Toxic Pollutants Leak from Superfund Site in Houston, TX after Hurricane Harvey

Polluting Planet Earth

Superfund Site in Houston, TX //

Back in 2017, the tropical Hurricane Harvey hit Houston, TX with so much rain that  it flooded one of the Superfund sites, an area designated by the Environmental Protection Agency that requires action to remove health/environmental hazards. The flood caused many pollutants and contaminants, such as dioxins, to be released from a damaged leakage-preventing cap. Although the dioxin molecules are not very soluble in water, much of the sediment containing dioxins and other pollutants were transported via the transported water. Much of the concern from health and environment officials is that the pollutants cause health issues to humans affecting the reproductive and immune systems – and will surely have other biological effects to nearby vegetation or wildlife.

What are Dioxin Molecules?

#### [TASK SET]
- 1) According to the passage on the Houston Superfund site, dioxin molecules dissolve poorly in water. Explain how the floodwater still carried them away.
- 2) In the passage on the Houston Superfund site, which agency designates Superfund sites?
- 3) List everything that the passage on the Houston Superfund site says the released pollutants could harm or affect.

#### [MATERIAL SHOWN]
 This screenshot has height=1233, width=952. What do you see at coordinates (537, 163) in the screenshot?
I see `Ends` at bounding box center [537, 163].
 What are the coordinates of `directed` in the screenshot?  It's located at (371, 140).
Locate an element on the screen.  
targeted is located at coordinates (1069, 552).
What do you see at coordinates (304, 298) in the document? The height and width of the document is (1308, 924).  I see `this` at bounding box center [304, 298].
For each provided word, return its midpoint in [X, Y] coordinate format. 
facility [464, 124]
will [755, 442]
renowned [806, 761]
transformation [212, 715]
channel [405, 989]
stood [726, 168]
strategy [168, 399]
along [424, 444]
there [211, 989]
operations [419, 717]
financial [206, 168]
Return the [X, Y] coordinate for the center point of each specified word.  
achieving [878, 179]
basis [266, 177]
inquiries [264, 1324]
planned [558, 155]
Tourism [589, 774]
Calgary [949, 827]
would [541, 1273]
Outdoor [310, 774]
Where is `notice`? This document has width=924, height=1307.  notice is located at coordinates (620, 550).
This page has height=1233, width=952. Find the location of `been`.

#### [RESULTS FOR EACH TASK]
- 1) Much of the sediment that contained dioxins and other pollutants was carried along by the moving water. The dioxins traveled with that sediment instead of dissolving.

- 2) The Environmental Protection Agency.

- 3)
- Human reproductive systems
- Human immune systems
- Nearby vegetation
- Nearby wildlife